Arnold 2010a.

Study characteristics
Methods	Design: parallel Duration: 8 weeks Assessment: baseline and post‐intervention (8 weeks) Country: USA
Participants	Pain condition: fibromyalgia Population: adults with fibromyalgia Minimum pain intensity: ≥ 40 on 0‐100 VAS Inclusion criteria People aged ≥ 18 meeting the ACR criteria for fibromyalgia (widespread pain for at least 3 months, and pain in at least 11 of 18 specific tender point sites) Score of ≥ 40 on 100 mm ViAS of the Short Form McGill Pain Questionnaire Exclusion criteria Other severe pain conditions; severe hepatic impairment; any inflammatory musculoskeletal disorder; rheumatic disease; active infection; untreated endocrine disorder; previous or current significant psychiatric disorder; severe depression (in the investigator's judgement); serious suicide risk; seizure disorder; uncontrolled narrow‐angle glaucoma; recurrent syncope or evidence of low blood pressure; symptomatic postural hypotension; significant or unstable medical or psychological conditions; pregnancy, use of an unacceptable mode of contraception, or breastfeeding; or involvement in disability claims, civil litigation, or workman's compensation claims for fibromyalgia Exclusions based on concomitant medications or treatments included tender‐point injections and use of fluoxetine or opioids within 30 days before the study; use of thioridazine or inhibitors of cytochrome P450 3A4 within 14 days before the study; use of muscle relaxants, antidepressants, anticonvulsants, oral steroids, mexiletine, dopamine agonists, long‐acting benzodiazepines, acupuncture, or TENS within 7 days before the study; and use of diphenhydramine or melatonin within 1 day before the study. Total participants randomised: 268 Age in years (mean, range): 50 (20‐84) Gender: 239/268 were female Pain duration in years (mean, range): 7 (0‐46.8)

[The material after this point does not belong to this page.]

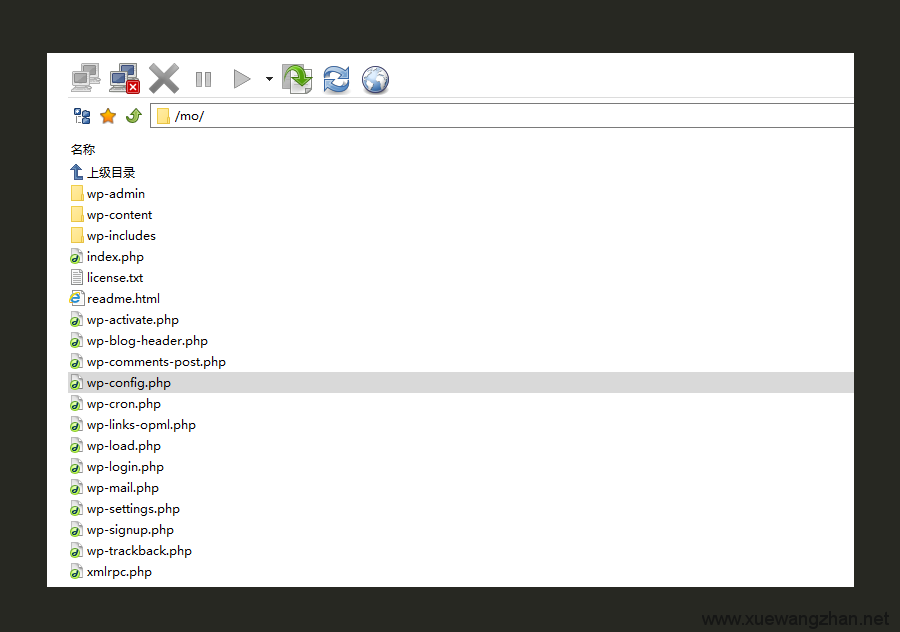The width and height of the screenshot is (900, 632).
Task: Click the green arrow document transfer icon
Action: click(x=297, y=79)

Interventions	Esreboxetine SNRI Initial dose 2 mg/day, titrated to individual tolerability by 2 mg/day to a maximum of 8 mg/day Placebo Inert Matched appearance
Outcomes	Pain intensity Quality of life Sleep Mood Physical function Moderate pain relief Substantial pain relief PGIC AEs SAEs
Missing data methods	LOCF
Funding source	Pharmaceutical ‐ Pfizer
Conflicts of interest	Dr Arnold has received grants/research support from Allergan, Boehringer Ingelheim, Cypress Biosciences Inc., Forest Laboratories Inc., Eli Lilly and Company, Pfizer Inc., Sanofi‐Aventis, and Wyeth Pharmaceuticals. She has been a consultant for Allergan, AstraZeneca, Boehringer Ingelheim, Cypress Biosciences, Forest Laboratories, Eli Lilly and Company, Organon, Pfizer, sanofi‐aventis, Sepracor, Takeda, Theravance, Inc., DCB, Vivus, Inc., and Wyeth. She has served on speakers' bureaus for Forest Laboratories, Eli Lilly and Company, and Pfizer. Drs Chatamra, Hirsch, and Stoker were employees of Pfizer at the time of the study. They have indicated that they have no other conflicts of interest with regard to the content of this article.
Notes
Risk of bias
Bias	Authors' judgement	Support for judgement
Random sequence generation (selection bias)	Low risk	Allocation to treatment groups was performed according to a computer‐generated randomisation code.
Allocation concealment (selection bias)	Low risk	Allocation was managed through a centralised telerandomisation system.
Blinding of participants and personnel (performance bias) All outcomes	Low risk	Placebo matched appearance and dose
Blinding of outcome assessment (detection bias) All outcomes	Low risk	Self‐reported outcomes from blinded participants
Incomplete outcome data (attrition bias) All outcomes	Low risk	Equal attrition (20%), LOCF supplemented by BOCF Attrition: Total: 55/267 (20.5%) Placebo: 27/133 (20.3%) Esreboxetine: 27/134 (20.1%)
Selective reporting (reporting bias)	Unclear risk	Some changes in what were secondary or primary outcomes, not 100% lining up with protocol but primary outcome remains the same
Other bias	Low risk	No other sources of bias were identified.